Supplied records:
----

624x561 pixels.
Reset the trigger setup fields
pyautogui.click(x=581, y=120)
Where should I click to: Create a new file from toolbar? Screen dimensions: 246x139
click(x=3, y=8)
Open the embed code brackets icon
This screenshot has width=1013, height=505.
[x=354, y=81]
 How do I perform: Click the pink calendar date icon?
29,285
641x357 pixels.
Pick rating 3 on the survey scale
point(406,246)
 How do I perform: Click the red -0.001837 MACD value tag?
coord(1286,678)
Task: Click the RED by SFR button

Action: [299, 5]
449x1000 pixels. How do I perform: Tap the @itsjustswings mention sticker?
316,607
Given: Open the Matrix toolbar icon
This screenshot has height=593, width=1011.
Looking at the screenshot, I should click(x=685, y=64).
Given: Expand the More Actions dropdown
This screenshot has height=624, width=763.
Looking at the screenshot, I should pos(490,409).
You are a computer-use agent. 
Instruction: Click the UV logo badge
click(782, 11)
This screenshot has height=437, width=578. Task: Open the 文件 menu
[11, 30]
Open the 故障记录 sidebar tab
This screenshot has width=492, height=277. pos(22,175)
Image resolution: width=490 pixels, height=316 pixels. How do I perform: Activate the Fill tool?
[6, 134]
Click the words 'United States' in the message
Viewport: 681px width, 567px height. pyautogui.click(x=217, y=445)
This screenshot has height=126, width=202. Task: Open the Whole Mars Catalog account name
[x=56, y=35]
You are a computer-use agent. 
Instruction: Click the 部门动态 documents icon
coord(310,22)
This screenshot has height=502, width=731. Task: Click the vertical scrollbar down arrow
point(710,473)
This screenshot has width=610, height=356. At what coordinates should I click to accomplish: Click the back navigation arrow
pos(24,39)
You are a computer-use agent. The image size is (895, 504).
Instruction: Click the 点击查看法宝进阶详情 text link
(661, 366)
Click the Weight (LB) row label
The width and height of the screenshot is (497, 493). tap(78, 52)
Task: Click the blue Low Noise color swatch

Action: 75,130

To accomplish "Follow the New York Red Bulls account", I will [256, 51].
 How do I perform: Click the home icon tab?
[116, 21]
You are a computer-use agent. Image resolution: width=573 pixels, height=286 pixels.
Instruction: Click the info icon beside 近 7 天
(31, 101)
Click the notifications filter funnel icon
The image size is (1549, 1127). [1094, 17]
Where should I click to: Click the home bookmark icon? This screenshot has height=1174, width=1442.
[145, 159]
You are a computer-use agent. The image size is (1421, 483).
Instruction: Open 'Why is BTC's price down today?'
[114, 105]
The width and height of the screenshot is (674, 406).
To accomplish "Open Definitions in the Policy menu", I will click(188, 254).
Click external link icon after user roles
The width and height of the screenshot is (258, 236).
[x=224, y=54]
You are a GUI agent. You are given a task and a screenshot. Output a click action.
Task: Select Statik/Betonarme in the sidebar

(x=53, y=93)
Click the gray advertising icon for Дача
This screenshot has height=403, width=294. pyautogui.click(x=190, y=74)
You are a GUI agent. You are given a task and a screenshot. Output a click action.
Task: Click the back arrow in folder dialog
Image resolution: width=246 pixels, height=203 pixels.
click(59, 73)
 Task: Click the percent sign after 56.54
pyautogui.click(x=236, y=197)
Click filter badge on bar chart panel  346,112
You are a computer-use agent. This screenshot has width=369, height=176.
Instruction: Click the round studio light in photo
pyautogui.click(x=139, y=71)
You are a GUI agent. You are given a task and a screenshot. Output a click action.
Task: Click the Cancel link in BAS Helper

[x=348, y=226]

----

To be done: Rewrite every one of the records above, swapping "sidebar" for "side panel" wherever it occurs and changing nothing else.

Task output:
624x561 pixels.
Reset the trigger setup fields
pyautogui.click(x=581, y=120)
Where should I click to: Create a new file from toolbar? Screen dimensions: 246x139
click(x=3, y=8)
Open the embed code brackets icon
This screenshot has width=1013, height=505.
[x=354, y=81]
 How do I perform: Click the pink calendar date icon?
29,285
641x357 pixels.
Pick rating 3 on the survey scale
point(406,246)
 How do I perform: Click the red -0.001837 MACD value tag?
coord(1286,678)
Task: Click the RED by SFR button

Action: [299, 5]
449x1000 pixels. How do I perform: Tap the @itsjustswings mention sticker?
316,607
Given: Open the Matrix toolbar icon
This screenshot has height=593, width=1011.
Looking at the screenshot, I should click(x=685, y=64).
Given: Expand the More Actions dropdown
This screenshot has height=624, width=763.
Looking at the screenshot, I should pos(490,409).
You are a computer-use agent. 
Instruction: Click the UV logo badge
click(782, 11)
This screenshot has height=437, width=578. Task: Open the 文件 menu
[11, 30]
Open the 故障记录 side panel tab
This screenshot has width=492, height=277. pos(22,175)
Image resolution: width=490 pixels, height=316 pixels. How do I perform: Activate the Fill tool?
[6, 134]
Click the words 'United States' in the message
Viewport: 681px width, 567px height. pyautogui.click(x=217, y=445)
This screenshot has height=126, width=202. Task: Open the Whole Mars Catalog account name
[x=56, y=35]
You are a computer-use agent. 
Instruction: Click the 部门动态 documents icon
coord(310,22)
This screenshot has height=502, width=731. Task: Click the vertical scrollbar down arrow
point(710,473)
This screenshot has width=610, height=356. At what coordinates should I click to accomplish: Click the back navigation arrow
pos(24,39)
You are a computer-use agent. The image size is (895, 504).
Instruction: Click the 点击查看法宝进阶详情 text link
(661, 366)
Click the Weight (LB) row label
The width and height of the screenshot is (497, 493). tap(78, 52)
Task: Click the blue Low Noise color swatch

Action: 75,130

To accomplish "Follow the New York Red Bulls account", I will [256, 51].
 How do I perform: Click the home icon tab?
[116, 21]
You are a computer-use agent. Image resolution: width=573 pixels, height=286 pixels.
Instruction: Click the info icon beside 近 7 天
(31, 101)
Click the notifications filter funnel icon
The image size is (1549, 1127). [1094, 17]
Where should I click to: Click the home bookmark icon? This screenshot has height=1174, width=1442.
[145, 159]
You are a computer-use agent. The image size is (1421, 483).
Instruction: Open 'Why is BTC's price down today?'
[114, 105]
The width and height of the screenshot is (674, 406).
To accomplish "Open Definitions in the Policy menu", I will click(188, 254).
Click external link icon after user roles
The width and height of the screenshot is (258, 236).
[x=224, y=54]
You are a GUI agent. You are given a task and a screenshot. Output a click action.
Task: Select Statik/Betonarme in the side panel

(x=53, y=93)
Click the gray advertising icon for Дача
This screenshot has height=403, width=294. pyautogui.click(x=190, y=74)
You are a GUI agent. You are given a task and a screenshot. Output a click action.
Task: Click the back arrow in folder dialog
Image resolution: width=246 pixels, height=203 pixels.
click(59, 73)
 Task: Click the percent sign after 56.54
pyautogui.click(x=236, y=197)
Click filter badge on bar chart panel  346,112
You are a computer-use agent. This screenshot has width=369, height=176.
Instruction: Click the round studio light in photo
pyautogui.click(x=139, y=71)
You are a GUI agent. You are given a task and a screenshot. Output a click action.
Task: Click the Cancel link in BAS Helper

[x=348, y=226]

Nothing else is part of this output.